In more than three years of full-scale war, Ukrainian families of children with long-term illness have had to overcome countless challenges.
In Kharkiv, a city Russia has bombarded repeatedly, an outreach team from Children’s Hospital No. 5 helps children like Mykyta Hvozdev, 9, who lives with cerebral palsy and other health problems.
Mykyta receives physical therapy in the fifth-floor flat he shares with his mother, Olha Aloshkina. She has to carry him up and down the stairs.This flat was what she and Mykyta could borrow, Aloshkina says, to get out of Saltivka, a neighbourhood battered by Russian assaults. Mykyta, who has little vision but acute hearing, struggled with the sounds of bombardment there. During loud attacks, she says, she puts blankets on the windows and blasts music or cartoons, to protect him from stress.

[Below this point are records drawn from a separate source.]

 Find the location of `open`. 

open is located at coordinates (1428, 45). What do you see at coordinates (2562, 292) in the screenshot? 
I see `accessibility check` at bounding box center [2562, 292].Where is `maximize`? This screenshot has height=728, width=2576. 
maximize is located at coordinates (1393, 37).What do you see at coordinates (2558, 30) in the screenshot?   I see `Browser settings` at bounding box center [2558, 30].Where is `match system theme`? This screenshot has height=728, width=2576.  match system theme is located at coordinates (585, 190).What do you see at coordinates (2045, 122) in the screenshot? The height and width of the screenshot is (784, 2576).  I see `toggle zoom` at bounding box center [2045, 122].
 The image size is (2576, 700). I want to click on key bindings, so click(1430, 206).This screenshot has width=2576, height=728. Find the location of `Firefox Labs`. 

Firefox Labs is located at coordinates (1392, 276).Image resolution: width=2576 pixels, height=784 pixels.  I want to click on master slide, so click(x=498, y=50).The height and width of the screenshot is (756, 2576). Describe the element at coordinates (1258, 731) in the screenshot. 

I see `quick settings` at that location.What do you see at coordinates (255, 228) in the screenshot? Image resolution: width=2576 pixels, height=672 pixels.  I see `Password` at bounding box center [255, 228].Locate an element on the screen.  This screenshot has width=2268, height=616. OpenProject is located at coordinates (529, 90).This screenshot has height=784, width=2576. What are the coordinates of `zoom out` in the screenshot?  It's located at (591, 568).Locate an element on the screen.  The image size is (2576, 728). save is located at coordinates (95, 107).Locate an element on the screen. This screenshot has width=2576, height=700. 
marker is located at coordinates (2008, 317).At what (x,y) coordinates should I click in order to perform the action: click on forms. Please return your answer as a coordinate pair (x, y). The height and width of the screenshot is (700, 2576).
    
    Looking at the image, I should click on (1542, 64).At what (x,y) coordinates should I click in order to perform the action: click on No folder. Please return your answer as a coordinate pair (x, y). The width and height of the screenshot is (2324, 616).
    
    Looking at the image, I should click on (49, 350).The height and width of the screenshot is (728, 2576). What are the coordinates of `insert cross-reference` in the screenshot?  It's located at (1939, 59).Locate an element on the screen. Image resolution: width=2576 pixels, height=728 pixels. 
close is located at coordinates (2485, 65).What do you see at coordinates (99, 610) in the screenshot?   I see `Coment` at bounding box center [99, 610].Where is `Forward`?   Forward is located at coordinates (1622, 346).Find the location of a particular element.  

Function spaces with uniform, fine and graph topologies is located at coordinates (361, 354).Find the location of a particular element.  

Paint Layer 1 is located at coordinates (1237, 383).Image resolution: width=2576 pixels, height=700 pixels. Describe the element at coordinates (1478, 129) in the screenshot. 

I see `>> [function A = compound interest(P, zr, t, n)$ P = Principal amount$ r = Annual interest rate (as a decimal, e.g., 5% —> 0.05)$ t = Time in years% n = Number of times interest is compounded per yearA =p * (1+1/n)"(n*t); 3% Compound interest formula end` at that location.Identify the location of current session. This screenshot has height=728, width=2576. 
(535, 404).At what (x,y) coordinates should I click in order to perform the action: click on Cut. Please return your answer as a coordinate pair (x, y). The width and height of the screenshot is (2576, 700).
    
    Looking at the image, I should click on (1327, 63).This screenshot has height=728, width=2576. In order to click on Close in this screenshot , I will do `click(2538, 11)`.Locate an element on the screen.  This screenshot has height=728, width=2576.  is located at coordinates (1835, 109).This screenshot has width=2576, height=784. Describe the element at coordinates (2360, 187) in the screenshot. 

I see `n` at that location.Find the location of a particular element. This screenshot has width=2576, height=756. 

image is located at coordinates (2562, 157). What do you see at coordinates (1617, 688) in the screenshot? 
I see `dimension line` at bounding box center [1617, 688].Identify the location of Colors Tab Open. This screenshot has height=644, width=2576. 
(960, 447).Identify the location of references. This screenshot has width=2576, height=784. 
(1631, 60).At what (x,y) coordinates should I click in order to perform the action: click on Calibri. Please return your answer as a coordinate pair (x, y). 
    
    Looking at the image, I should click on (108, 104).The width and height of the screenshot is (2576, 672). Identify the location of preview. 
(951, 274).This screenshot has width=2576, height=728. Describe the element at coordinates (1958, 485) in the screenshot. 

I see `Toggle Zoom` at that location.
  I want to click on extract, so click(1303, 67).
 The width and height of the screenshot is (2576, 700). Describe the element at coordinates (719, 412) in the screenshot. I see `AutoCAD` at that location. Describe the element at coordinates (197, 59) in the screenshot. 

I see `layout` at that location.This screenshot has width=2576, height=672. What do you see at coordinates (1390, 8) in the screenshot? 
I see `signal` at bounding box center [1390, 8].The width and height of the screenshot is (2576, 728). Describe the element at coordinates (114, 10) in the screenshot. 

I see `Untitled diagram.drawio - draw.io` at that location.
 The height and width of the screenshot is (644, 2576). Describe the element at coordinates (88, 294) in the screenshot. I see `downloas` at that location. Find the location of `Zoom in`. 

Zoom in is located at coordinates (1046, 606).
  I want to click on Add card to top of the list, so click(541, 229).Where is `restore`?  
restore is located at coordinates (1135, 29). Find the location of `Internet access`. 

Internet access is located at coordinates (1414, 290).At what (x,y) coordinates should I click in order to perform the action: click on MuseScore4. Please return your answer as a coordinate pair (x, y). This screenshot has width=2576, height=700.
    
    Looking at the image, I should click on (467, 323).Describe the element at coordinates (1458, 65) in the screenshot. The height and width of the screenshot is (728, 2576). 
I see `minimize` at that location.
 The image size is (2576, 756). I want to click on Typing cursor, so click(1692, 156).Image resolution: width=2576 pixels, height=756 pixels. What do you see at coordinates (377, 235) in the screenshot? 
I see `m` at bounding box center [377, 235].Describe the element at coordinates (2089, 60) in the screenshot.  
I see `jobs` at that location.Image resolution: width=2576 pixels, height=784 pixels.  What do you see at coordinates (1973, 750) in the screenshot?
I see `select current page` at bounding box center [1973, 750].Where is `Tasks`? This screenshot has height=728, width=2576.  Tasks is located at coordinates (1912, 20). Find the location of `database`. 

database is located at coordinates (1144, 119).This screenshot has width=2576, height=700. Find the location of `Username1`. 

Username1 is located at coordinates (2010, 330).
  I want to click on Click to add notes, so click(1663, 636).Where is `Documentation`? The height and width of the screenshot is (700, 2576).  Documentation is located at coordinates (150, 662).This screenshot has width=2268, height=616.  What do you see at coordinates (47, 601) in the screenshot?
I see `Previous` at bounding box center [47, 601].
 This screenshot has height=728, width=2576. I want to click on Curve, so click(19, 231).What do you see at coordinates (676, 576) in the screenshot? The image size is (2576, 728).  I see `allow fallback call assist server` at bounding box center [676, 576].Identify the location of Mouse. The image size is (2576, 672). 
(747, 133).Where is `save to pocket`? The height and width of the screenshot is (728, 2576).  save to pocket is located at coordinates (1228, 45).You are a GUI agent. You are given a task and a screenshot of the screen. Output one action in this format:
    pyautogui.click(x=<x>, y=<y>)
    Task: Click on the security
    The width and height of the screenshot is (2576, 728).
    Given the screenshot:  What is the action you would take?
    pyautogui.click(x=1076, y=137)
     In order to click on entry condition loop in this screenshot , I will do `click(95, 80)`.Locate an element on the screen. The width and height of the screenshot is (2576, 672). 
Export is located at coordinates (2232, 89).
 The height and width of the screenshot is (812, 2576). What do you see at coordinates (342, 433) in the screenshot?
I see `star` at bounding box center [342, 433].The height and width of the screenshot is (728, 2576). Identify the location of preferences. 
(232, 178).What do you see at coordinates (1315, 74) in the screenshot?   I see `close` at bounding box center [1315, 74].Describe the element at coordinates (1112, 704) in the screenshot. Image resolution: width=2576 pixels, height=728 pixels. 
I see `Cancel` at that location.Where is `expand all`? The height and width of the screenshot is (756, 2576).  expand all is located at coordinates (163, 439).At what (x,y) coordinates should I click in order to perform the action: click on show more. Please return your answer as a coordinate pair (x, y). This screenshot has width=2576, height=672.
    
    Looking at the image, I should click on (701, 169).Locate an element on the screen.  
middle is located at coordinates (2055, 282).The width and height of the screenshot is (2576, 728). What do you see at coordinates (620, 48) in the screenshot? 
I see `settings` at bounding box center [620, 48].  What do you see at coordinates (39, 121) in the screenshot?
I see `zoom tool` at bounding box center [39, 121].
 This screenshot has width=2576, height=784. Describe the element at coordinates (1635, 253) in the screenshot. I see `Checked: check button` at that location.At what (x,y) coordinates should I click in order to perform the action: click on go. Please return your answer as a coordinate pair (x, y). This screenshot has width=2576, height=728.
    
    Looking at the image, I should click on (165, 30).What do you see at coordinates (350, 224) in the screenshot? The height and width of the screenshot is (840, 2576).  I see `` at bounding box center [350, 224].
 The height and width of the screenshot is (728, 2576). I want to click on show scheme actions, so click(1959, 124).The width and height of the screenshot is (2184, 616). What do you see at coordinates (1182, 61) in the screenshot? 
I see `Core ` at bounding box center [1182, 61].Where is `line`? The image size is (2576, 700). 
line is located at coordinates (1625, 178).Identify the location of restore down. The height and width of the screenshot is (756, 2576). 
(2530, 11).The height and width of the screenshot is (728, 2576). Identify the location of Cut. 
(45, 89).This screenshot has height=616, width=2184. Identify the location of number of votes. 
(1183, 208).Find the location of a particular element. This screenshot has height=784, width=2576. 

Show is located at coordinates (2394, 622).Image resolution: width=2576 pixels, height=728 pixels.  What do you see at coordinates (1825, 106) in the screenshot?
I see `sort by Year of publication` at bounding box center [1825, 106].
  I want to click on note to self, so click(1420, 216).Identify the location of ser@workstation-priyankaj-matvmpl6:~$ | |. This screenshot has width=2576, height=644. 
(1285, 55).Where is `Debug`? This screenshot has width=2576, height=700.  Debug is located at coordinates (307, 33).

Aloshkina, 47, is raising Mykyta alone. Each morning, she grinds up the medicines he needs in his breakfast.
The war scattered medics and specialists.
So in 2023, when Oksana Lytvynova noticed a lump on the shoulder of her son Nikita Horodniuk, she says he received a misdiagnosis that led to radiation treatment rather than immediate chemotherapy. By last year, when Nikita was 7, the cancer had spread to his bones and blood.
He came to Kyiv for chemotherapy at Ohmatdyt hospital, surviving a Russian strike there last July, but eventually went into palliative care. He died last month.
For people like Danyl Dron, 19, the power outages that became common when Russia started targeting electrical infrastructure could also be deadly.
His health has been deteriorating since he was diagnosed with a brain tumour as a toddler. For a decade, machines have helped him breathe.
His mother, Olena, cares for him at home in the Dnipro region. The family relies on a large solar panel donated through a charity, Tabletochki.
Valentyna Mykhtarova says it took years of effort to get the help her son Matvii Mukhtarov, 4, needed.
He was diagnosed with neurofibromatosis, in which tumours grow along the nerves, late in 2022, shortly after his father, Denys Mukhtarov, died in combat.
Matvii had surgery last March, but shelling kept him from another operation, Mykhtarova says, and she fears returning to the regional clinic in Kharkiv while fighting is nearby.
Liubov Kovalova, now 10, returned to the Donbas region six weeks before the full-scale invasion, after 27 sessions of radiotherapy for a slow-growing brain tumour, her mother, Maryna Kovalova, recalls. She then endured three months of chemotherapy.
For over a year, the family stayed in the Donbas, coping with evacuations and pharmacy closures. But last August, Russian advances forced a move to central Ukraine.
Roman Ohurtsov, now 7, was also living in the east when he was diagnosed with acute lymphoblastic leukemia. It was only the latest in a series of blows to the family, his father, Viktor Ohurtsov, 46, explains.
His elder son, who had gone off to fight, sustained heavy wounds to both legs from an artillery shell. Two weeks later, Ohurtsov’s wife died from a stroke. Roman fell ill soon after. The psychological effects of war cut deep for young people. Polina Usapashvili, 14, struggles to continue as she recounts the violence she has witnessed.
She is back in Lozova, her hometown in the Kharkiv region, from which she was evacuated in the first months of the war. But she is suffering from Bell’s palsy and worsening psoriasis, and she has sought help for depression. Her family cannot afford the in-person psychiatric sessions she has asked for.
War trauma had an even deeper impact on Viktoria Vozniuk, 11. She and her mother, Larysa, 51, spent hungry months hiding in a basement as battle raged in Kreminna, in the Luhansk region.